===== VORLIEGENDE EINTRÄGE =====
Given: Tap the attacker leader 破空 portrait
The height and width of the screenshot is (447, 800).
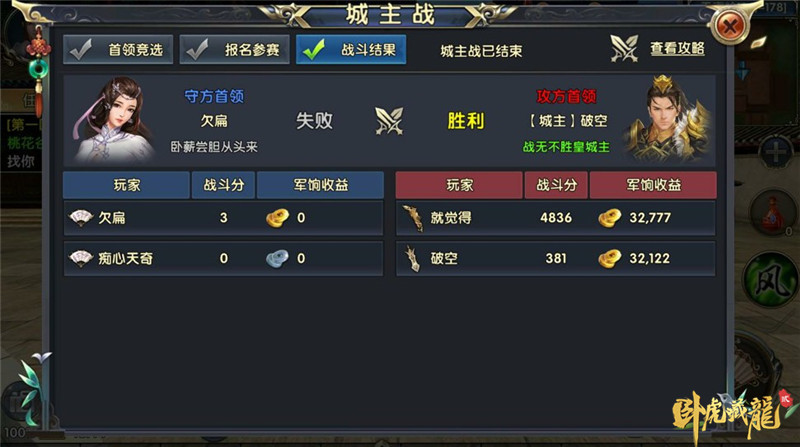Looking at the screenshot, I should (667, 120).
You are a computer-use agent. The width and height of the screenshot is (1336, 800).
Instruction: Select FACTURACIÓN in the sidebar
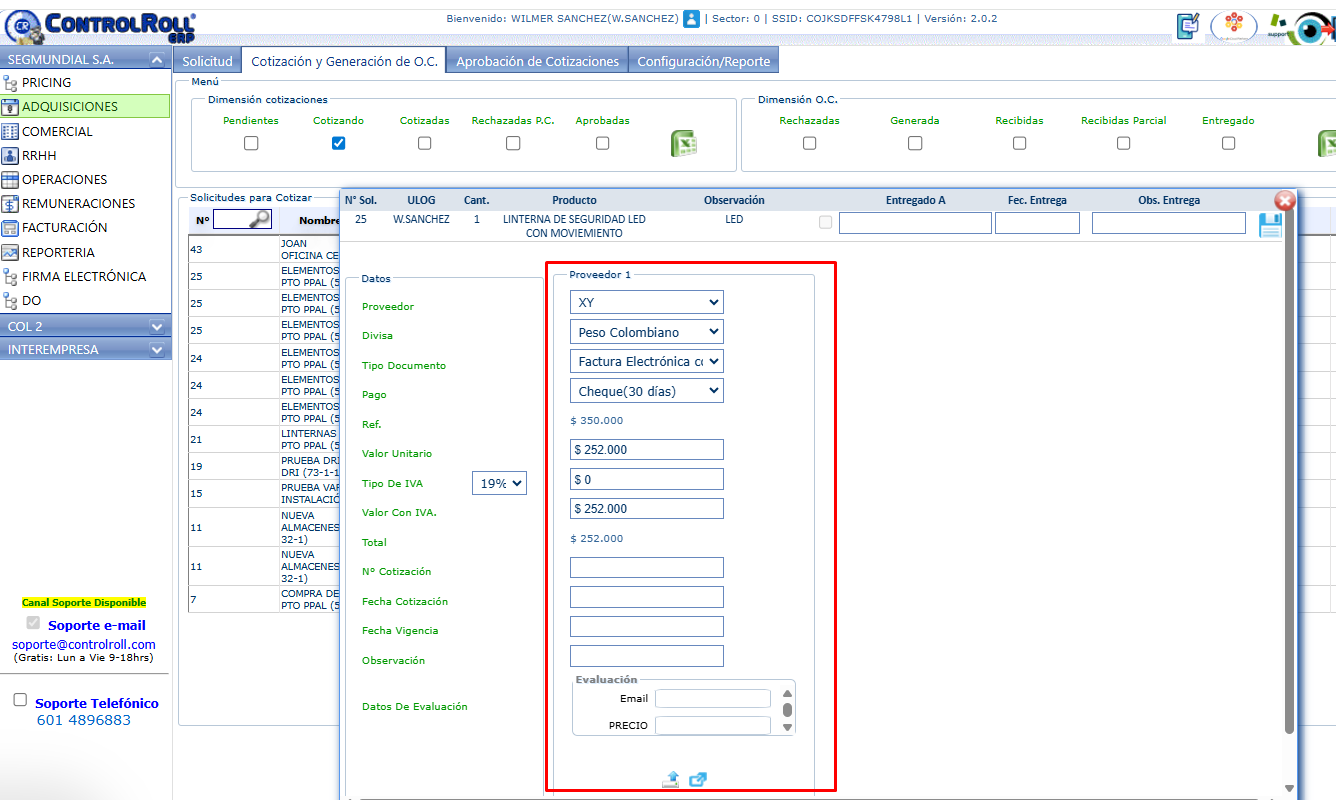point(64,228)
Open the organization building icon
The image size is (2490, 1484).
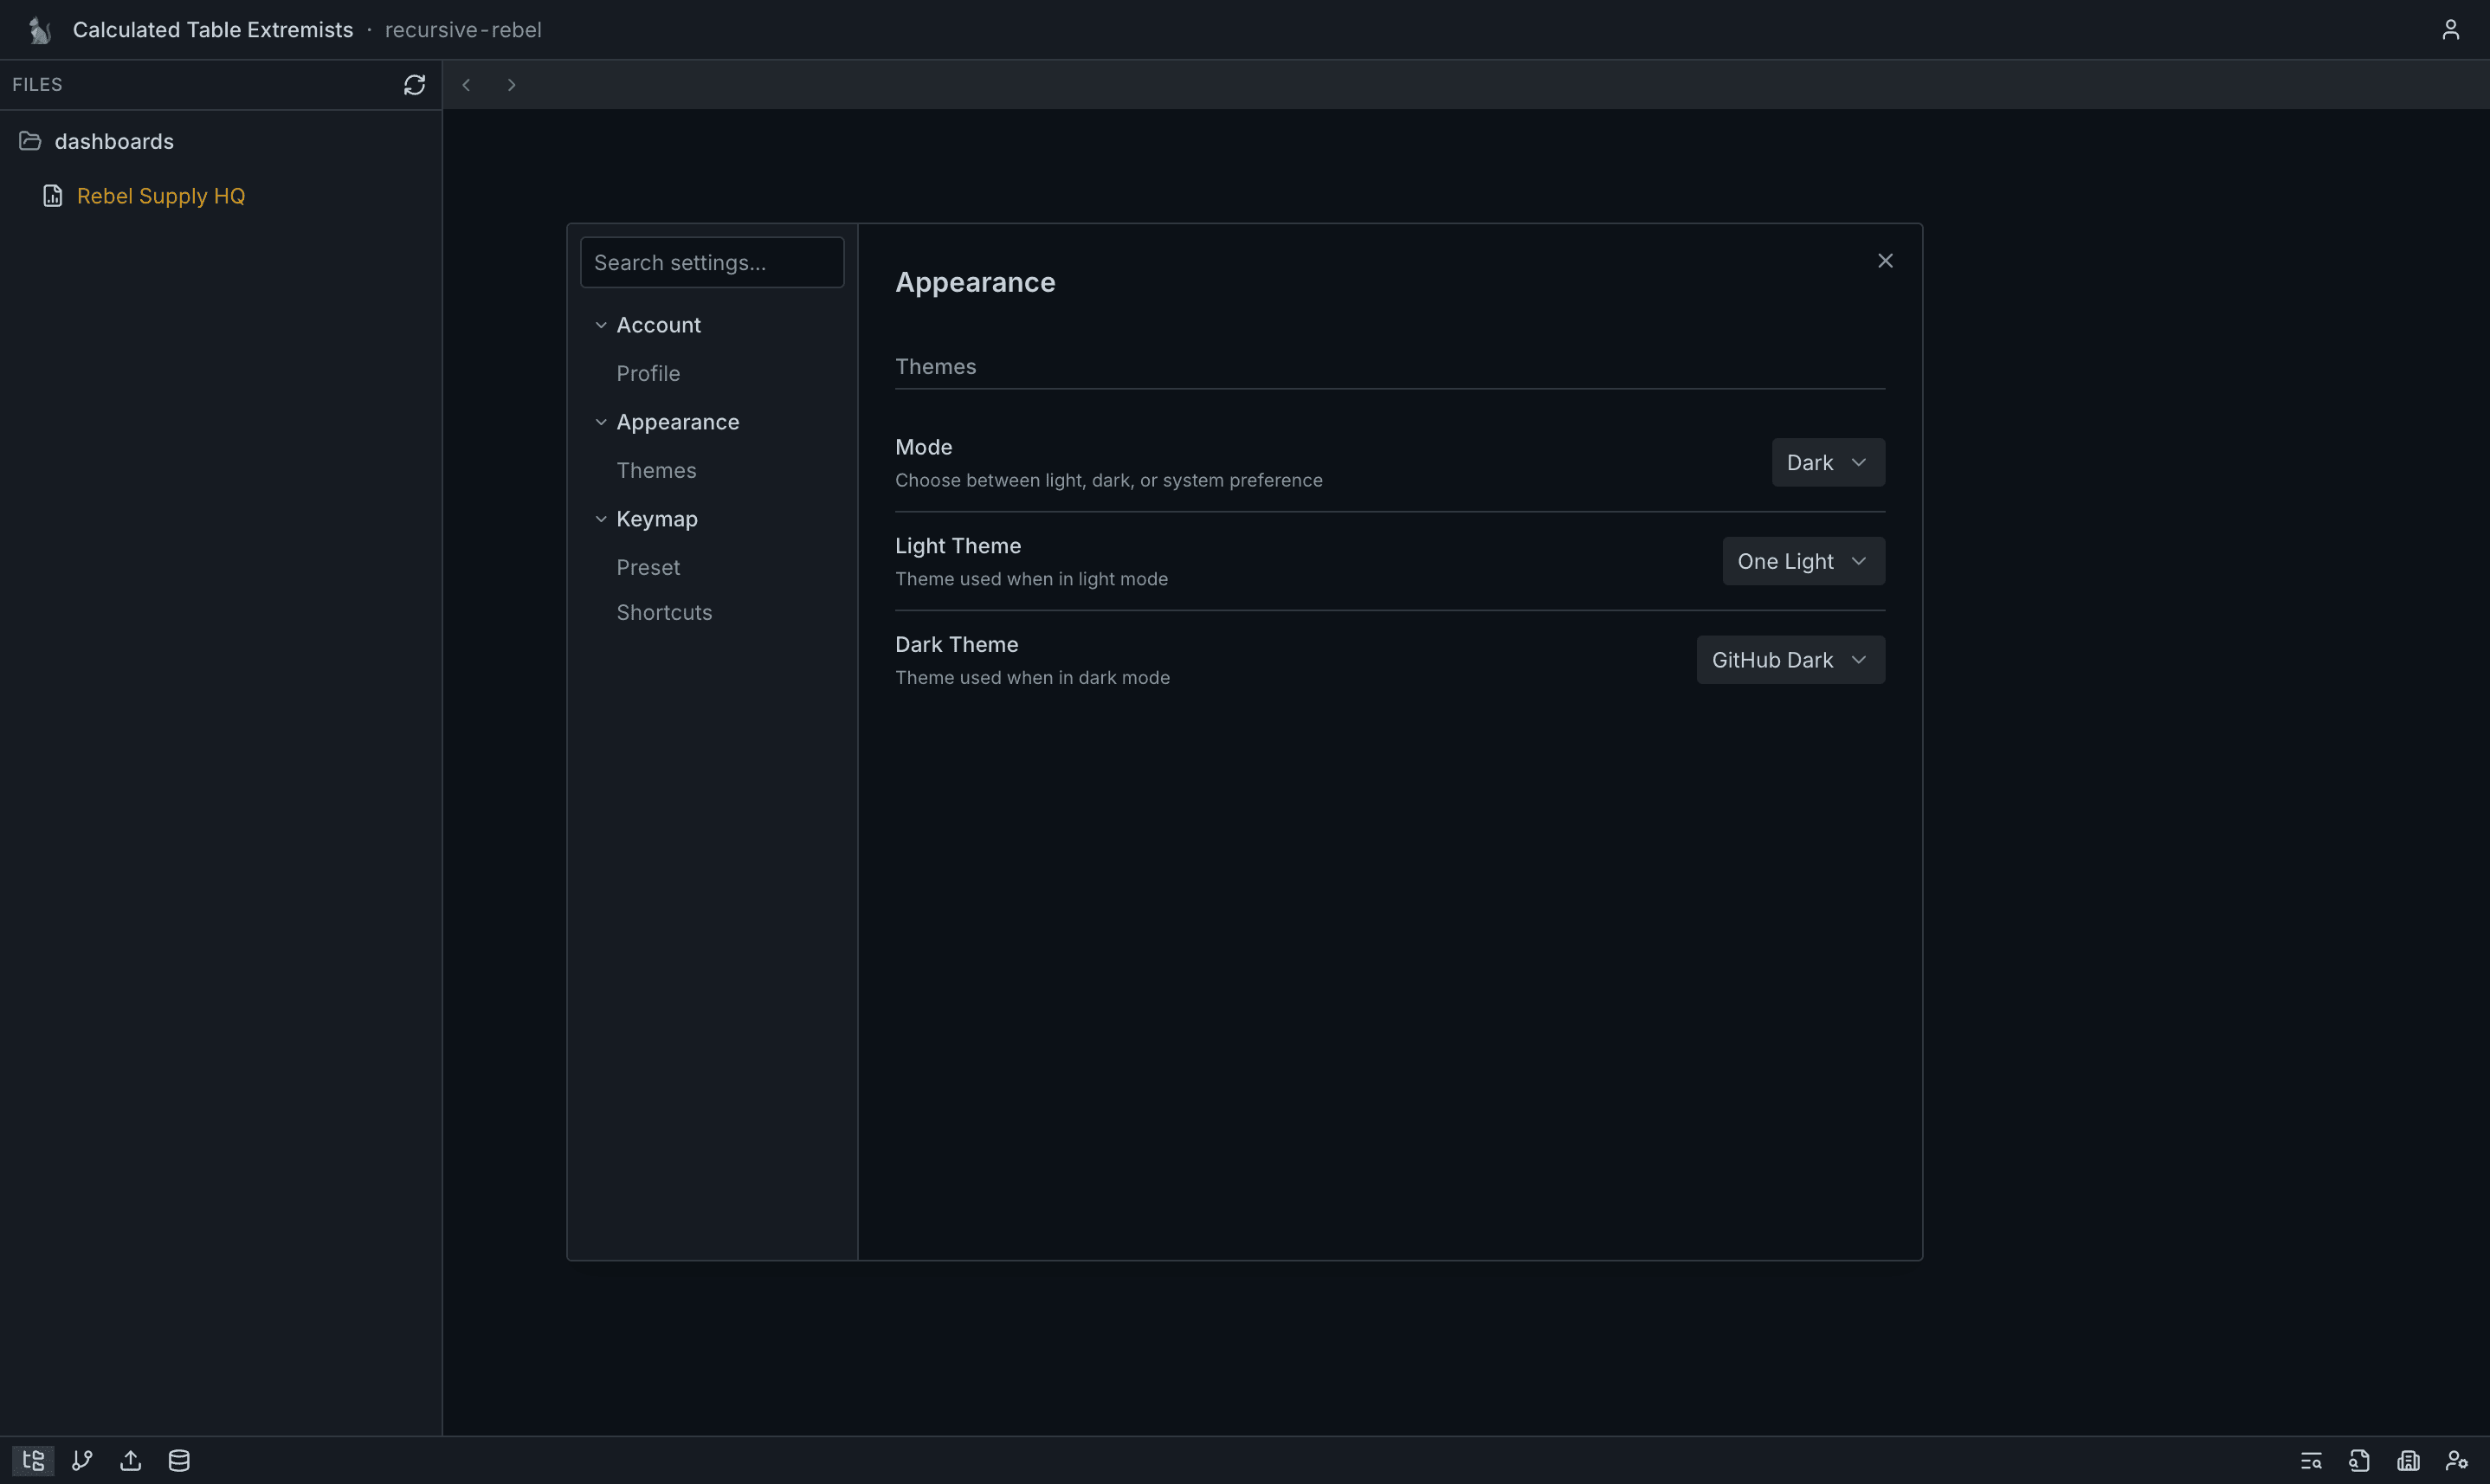pos(2408,1460)
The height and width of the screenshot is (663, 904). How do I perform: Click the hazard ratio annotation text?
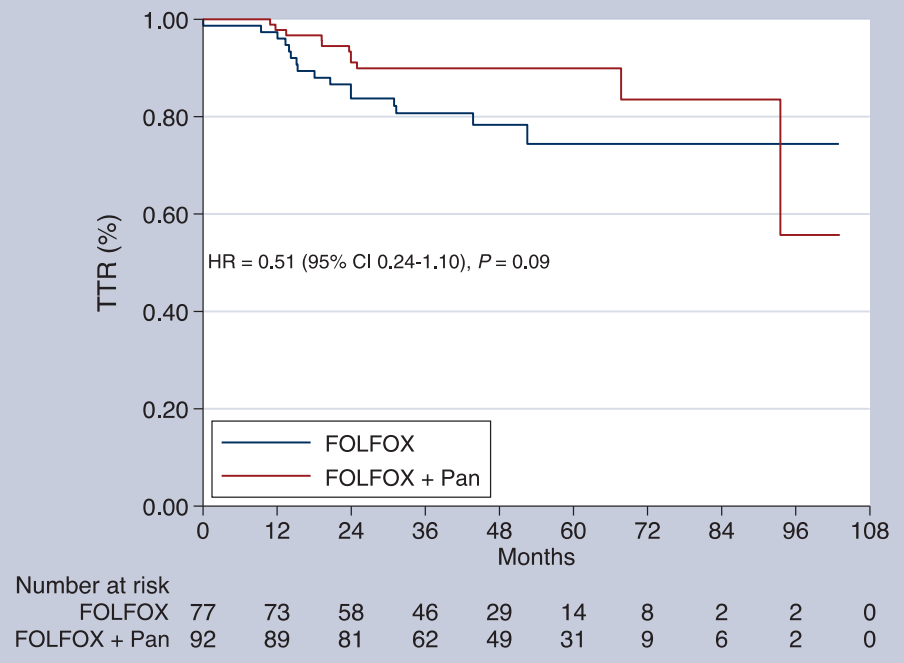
=====
DEINE AUFGABE: Kannst du sämtliche Zeilen der Einträge oben in eine nummerierte Liste übertragen, dabei Leerzeilen auslassen und die Bilder in der Antwort weglassen?

LÖSUNG DER ÜBUNG:
1. Given: Tap the attacker leader 破空 portrait
2. The height and width of the screenshot is (447, 800).
3. Looking at the screenshot, I should (667, 120).
4. You are a computer-use agent. The width and height of the screenshot is (1336, 800).
5. Instruction: Select FACTURACIÓN in the sidebar
6. point(64,228)
7. Open the organization building icon
8. The image size is (2490, 1484).
9. pos(2408,1460)
10. The height and width of the screenshot is (663, 904). How do I perform: Click the hazard ratio annotation text?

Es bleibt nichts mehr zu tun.